Le forze dell’ordine hanno eseguito un ordine di custodia cautelare nei confronti di K.D., 60enne senegalese conosciuto come ‘Lo Zio’, figura nota nell’ambiente dello spaccio presso le Autolinee di Bergamo. Dopo una lunga serie di arresti e segnalazioni, l’uomo è stato finalmente condotto in carcere per scontare un cumulo di pena pari a 2 anni e 8 mesi.
L’ultima settimana è stata particolarmente movimentata per ‘Lo Zio’. Il 28 febbraio, infatti, una troupe di Striscia la Notizia, guidata dall’inviato Vittorio Brumotti, aveva ripreso l’uomo mentre vendeva droga. Grazie alla segnalazione del programma televisivo, la Polizia era intervenuta, arrestandolo in flagranza di reato con 11 grammi di cocaina. Dopo aver patteggiato 4 mesi di reclusione e una multa di 500 euro, è tornato in libertà, ma il 3 marzo è stato nuovamente fermato e denunciato dalla Polizia Locale e dalla Questura, questa volta con 61 grammi di hashish.
Nel frattempo, l’uomo era stato anche trasferito in un centro di rimpatrio, essendo privo di documenti, ma ciò non ha impedito il suo ritorno sulle piazze di spaccio.

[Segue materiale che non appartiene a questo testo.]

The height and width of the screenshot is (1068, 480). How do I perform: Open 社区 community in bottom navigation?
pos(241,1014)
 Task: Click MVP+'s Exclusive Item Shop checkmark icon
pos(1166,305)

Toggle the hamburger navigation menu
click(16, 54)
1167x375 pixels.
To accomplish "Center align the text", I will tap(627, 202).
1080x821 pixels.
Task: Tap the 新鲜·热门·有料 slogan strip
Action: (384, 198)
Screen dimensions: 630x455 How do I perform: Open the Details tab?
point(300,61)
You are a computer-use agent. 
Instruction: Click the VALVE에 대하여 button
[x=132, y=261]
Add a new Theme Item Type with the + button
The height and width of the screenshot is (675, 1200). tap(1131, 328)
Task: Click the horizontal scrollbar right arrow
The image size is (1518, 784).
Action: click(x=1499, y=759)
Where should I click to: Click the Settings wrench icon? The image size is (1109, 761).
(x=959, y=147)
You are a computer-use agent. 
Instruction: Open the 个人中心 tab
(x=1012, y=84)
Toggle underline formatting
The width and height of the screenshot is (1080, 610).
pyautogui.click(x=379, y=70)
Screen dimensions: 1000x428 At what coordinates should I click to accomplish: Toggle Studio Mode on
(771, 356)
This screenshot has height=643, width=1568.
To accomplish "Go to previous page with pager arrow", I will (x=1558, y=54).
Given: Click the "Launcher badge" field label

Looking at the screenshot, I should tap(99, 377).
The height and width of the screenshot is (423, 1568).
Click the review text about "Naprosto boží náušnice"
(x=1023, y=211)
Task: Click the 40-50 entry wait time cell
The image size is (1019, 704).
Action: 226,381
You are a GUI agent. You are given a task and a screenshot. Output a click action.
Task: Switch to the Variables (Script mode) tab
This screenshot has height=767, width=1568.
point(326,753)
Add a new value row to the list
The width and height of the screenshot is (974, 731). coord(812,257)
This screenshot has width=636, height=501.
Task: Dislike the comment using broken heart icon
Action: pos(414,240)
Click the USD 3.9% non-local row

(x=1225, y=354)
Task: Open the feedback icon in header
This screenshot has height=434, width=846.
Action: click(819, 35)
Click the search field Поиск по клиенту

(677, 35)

Venerdì 7 marzo, però, è arrivato l’ordine di custodia cautelare, che ha finalmente portato il pusher in carcere, dopo tre arresti in pochi giorni.
Se da un lato l’arresto segna un colpo al mercato dello spaccio nelle Autolinee di Bergamo, dall’altro è probabile che qualcuno tenterà di prenderne rapidamente il posto. Tuttavia, i controlli delle forze dell’ordine e le segnalazioni mediatiche continueranno a monitorare la situazione, cercando di contrastare il fenomeno.